What is needed
Copy the following lines verbatim, without changing a single character.

------------------------------

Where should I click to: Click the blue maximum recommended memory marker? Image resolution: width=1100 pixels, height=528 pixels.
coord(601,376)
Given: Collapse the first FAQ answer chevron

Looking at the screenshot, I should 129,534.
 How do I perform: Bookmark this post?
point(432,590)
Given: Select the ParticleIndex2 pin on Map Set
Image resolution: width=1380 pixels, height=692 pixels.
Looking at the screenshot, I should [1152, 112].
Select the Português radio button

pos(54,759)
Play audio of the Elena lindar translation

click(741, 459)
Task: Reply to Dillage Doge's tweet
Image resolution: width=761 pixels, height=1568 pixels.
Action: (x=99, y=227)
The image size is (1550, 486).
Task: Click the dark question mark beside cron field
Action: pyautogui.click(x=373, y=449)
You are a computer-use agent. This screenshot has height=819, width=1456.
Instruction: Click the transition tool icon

------------------------------

Expected answer
Where should I click to: Click the blue maximum recommended memory marker? Image resolution: width=1100 pixels, height=528 pixels.
coord(601,376)
Given: Collapse the first FAQ answer chevron

Looking at the screenshot, I should 129,534.
 How do I perform: Bookmark this post?
point(432,590)
Given: Select the ParticleIndex2 pin on Map Set
Image resolution: width=1380 pixels, height=692 pixels.
Looking at the screenshot, I should [1152, 112].
Select the Português radio button

pos(54,759)
Play audio of the Elena lindar translation

click(741, 459)
Task: Reply to Dillage Doge's tweet
Image resolution: width=761 pixels, height=1568 pixels.
Action: (x=99, y=227)
The image size is (1550, 486).
Task: Click the dark question mark beside cron field
Action: pyautogui.click(x=373, y=449)
You are a computer-use agent. This screenshot has height=819, width=1456.
Instruction: Click the transition tool icon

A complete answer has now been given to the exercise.